Here’s an example demonstrating the difference:

$ cat t2248.cu
#include <iostream>
#include <cufft.h>
#include <unistd.h>
#include <cassert>

int main(){
  const int nx = 1048576*32+1;
  const int ny = 16;
  size_t ws = 0;
  cufftHandle p;
  cufftResult r;
  r = cufftCreate(&p);
  assert(r == CUFFT_SUCCESS);
  r = cufftSetAutoAllocation(p, 0);
  assert(r == CUFFT_SUCCESS);
#ifdef USE_MY_METHOD
  r = cufftMakePlan1d(p, nx, CUFFT_C2C, ny, &ws);
#else
  r = cufftPlan1d(&p, nx, CUFFT_C2C, ny);
#endif
  assert(r == CUFFT_SUCCESS);
  std::cout << "ws = " << ws << std::endl;
  size_t mfree, mtot;
  cudaMemGetInfo(&mfree, &mtot);
  std::cout << "free memory: " << mfree << std::endl;
  //sleep(32);
}
$ nvcc -o t2248 t2248.cu -lcufft
$ ./t2248
ws = 0
free memory: 15478554624
$ nvcc -o t2248 t2248.cu -lcufft -DUSE_MY_METHOD
$ ./t2248
ws = 17199267840
free memory: 32679395328
$

When we use your sequence, the call to cufftSetAutoAllocation(..., 0); doesn’t have the desired effect: the plan creation still allocates ~17GB for this particular transform (the GPU above is a V100 32 GB). When we use my sequence, the call to cufftSetAutoAllocation(..., 0); has the desired effect: the call to the plan creation doesn’t allocate space for the work area.
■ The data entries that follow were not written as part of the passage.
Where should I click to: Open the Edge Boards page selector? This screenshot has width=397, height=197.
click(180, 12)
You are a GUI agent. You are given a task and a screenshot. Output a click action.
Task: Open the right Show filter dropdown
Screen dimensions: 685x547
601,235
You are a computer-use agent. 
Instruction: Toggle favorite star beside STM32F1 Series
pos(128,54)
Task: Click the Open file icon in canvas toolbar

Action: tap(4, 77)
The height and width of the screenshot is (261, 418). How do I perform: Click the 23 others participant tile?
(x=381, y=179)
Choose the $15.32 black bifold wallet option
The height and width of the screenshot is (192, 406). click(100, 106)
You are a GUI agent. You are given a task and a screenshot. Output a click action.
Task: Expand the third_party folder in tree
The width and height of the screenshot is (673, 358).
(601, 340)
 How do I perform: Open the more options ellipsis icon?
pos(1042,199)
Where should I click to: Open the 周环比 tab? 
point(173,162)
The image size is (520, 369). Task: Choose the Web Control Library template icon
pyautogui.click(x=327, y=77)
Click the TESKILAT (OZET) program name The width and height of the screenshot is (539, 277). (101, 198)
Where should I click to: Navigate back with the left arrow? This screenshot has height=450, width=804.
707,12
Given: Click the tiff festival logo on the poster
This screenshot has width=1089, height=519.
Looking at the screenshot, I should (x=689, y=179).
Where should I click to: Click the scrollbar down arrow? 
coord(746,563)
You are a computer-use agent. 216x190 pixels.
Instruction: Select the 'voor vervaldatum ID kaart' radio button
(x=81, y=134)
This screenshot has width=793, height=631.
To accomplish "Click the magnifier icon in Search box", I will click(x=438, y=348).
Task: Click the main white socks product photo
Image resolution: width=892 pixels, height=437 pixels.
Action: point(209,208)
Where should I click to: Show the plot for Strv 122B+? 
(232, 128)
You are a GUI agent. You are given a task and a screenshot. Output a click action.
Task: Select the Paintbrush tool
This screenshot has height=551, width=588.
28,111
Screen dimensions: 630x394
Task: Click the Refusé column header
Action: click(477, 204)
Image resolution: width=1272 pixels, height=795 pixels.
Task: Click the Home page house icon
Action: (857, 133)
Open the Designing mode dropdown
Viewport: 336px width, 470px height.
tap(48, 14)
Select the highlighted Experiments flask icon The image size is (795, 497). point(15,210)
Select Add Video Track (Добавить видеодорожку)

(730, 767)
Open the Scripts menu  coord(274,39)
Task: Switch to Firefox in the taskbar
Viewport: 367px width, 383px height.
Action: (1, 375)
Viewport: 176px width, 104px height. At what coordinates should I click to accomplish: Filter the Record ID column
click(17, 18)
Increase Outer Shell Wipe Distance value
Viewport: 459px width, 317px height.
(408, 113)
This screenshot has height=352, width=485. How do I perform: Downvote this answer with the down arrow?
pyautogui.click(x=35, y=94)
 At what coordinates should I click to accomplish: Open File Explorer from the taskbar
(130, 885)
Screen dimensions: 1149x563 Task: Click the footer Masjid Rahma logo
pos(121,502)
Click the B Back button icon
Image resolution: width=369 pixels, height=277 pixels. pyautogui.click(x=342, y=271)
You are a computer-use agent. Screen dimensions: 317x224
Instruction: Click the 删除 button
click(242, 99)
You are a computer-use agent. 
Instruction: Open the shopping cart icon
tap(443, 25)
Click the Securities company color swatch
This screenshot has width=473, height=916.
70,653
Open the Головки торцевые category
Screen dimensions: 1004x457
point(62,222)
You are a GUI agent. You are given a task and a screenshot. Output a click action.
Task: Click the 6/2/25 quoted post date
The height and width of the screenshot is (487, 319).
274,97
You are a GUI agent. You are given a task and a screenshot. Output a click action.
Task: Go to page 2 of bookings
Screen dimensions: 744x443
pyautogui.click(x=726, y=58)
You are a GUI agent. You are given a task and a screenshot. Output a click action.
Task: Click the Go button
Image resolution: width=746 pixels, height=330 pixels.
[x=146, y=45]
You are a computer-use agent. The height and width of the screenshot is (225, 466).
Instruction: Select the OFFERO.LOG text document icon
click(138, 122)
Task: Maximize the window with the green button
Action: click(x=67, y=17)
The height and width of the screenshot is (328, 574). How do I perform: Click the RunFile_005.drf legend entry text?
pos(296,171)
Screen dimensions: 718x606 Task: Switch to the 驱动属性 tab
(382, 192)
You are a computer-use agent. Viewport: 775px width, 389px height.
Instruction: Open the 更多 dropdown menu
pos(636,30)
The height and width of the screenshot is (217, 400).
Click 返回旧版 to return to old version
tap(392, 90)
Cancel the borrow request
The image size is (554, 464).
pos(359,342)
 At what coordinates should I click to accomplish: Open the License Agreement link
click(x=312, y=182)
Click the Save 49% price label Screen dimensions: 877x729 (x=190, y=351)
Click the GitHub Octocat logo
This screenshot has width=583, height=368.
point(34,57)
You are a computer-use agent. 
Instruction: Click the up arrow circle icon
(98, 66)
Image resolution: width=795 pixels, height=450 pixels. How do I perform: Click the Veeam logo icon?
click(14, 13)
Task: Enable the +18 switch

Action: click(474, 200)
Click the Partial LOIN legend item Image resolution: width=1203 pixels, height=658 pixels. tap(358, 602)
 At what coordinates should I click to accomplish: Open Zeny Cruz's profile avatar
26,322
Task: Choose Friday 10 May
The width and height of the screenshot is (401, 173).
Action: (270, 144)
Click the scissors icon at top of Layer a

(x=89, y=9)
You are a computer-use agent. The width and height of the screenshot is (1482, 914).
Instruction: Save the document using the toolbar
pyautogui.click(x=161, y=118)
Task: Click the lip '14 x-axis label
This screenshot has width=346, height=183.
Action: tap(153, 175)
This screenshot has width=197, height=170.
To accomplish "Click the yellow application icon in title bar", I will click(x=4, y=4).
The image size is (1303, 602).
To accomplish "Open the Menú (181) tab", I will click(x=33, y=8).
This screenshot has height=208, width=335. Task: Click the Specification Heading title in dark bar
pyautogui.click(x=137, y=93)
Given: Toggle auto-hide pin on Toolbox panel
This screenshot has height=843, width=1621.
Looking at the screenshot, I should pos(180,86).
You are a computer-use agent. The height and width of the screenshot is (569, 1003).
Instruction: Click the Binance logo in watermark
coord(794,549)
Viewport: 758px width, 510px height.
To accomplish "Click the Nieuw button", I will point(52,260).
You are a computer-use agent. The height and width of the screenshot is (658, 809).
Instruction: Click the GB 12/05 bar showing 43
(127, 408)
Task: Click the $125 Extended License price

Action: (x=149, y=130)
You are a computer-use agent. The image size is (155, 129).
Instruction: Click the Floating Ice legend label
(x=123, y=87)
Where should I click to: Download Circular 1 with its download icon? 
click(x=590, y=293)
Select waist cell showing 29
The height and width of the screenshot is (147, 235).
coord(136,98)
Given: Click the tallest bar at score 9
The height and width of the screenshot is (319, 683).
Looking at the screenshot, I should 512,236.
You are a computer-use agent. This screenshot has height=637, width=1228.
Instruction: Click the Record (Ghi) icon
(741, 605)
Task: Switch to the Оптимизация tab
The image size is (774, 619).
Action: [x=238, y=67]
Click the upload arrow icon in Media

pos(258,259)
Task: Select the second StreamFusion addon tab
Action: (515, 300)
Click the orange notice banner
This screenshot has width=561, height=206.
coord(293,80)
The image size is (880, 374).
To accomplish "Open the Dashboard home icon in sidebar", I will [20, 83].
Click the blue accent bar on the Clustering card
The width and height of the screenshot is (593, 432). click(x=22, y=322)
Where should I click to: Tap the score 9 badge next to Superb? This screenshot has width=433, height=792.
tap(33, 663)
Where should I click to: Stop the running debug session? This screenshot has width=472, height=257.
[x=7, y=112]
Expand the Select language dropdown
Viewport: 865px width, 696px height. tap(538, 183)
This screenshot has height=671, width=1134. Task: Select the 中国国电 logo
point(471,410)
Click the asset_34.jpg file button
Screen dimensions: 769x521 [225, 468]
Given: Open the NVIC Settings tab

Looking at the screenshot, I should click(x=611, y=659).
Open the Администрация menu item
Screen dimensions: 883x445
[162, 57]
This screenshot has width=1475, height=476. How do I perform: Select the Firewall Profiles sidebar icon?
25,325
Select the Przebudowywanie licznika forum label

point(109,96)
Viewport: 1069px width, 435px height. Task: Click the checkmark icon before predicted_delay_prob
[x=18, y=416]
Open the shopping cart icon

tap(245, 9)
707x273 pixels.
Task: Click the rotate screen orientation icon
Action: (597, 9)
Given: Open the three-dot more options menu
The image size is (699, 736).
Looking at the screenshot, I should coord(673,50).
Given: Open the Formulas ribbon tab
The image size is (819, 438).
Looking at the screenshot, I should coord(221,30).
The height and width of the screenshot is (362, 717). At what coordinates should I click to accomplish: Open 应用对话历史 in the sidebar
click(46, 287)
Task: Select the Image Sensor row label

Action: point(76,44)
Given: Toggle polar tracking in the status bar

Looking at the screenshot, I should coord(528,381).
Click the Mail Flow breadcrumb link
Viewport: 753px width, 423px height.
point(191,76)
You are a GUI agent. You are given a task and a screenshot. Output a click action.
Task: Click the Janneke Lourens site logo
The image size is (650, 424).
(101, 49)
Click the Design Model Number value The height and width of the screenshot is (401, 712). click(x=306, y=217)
It is true that cufftSetWorkArea() should override the initial allocation, but in a memory-constrained setting you may still be making your life difficult, because that overriding in your example does not happen until you have already allocated more space:

cudaCheck(cudaMalloc(&workarea, size));
cufftCheck(cufftSetWorkArea(handle, workarea);

FWIW, I didn’t have any luck creating “cufftGetSize1d fails with a CUFFT_ALLOC_FAILED error” using my method, and cutting the free memory down to 128MB:

$ cat t2248.cu
#include <iostream>
#include <cufft.h>
#include <unistd.h>
#include <cassert>

int main(){
  const int nx = 1048576*32+1;
  const int ny = 32;
  size_t ws = 0;
  size_t *wsp;
  cufftHandle p;
  cufftResult r;
  r = cufftCreate(&p);
  assert(r == CUFFT_SUCCESS);
  r = cufftSetAutoAllocation(p, 0);
  assert(r == CUFFT_SUCCESS);
#ifdef USE_MY_METHOD
  r = cufftMakePlan1d(p, nx, CUFFT_C2C, ny, &ws);
#else
  r = cufftPlan1d(&p, nx, CUFFT_C2C, ny);
#endif
  assert(r == CUFFT_SUCCESS);
  std::cout << "ws = " << ws << std::endl;
  size_t mfree, mtot;
  cudaMemGetInfo(&mfree, &mtot);
  std::cout << "free memory: " << mfree << std::endl;
  cudaError_t cr = cudaMalloc(&wsp, mfree - 1048576*128);
  assert(cr == cudaSuccess);
  cudaMemGetInfo(&mfree, &mtot);
  std::cout << "free memory: " << mfree << std::endl;
  r = cufftGetSize1d(p, nx, CUFFT_C2C, ny, &ws);
  std::cout << " r = " << (int)r << std::endl;
  std::cout << "ws = " << ws << std::endl;
  //sleep(32);
}
$ nvcc -o t2248 t2248.cu -lcufft -DUSE_MY_METHOD
$ ./t2248
ws = 34398535680
free memory: 32679395328
free memory: 133693440
 r = 0
ws = 256
$

I probably wouldn’t be able to comment further without a complete test case. That test case cannot be your whole code. It needs to be crafted as a directed test, like my example above, that demonstrates the issue.

You are correct. I did not notice that subtle difference, nor did I know about the difference between cufftPlan1d and cufftMakePlan1d. This improved the design of my FFT wrapper, and there is no need to call cufftGetSize1d now. I am guessing this will have a speedup as well since those extra allocations will no longer be happening in the plan generation. Thanks for the assistance!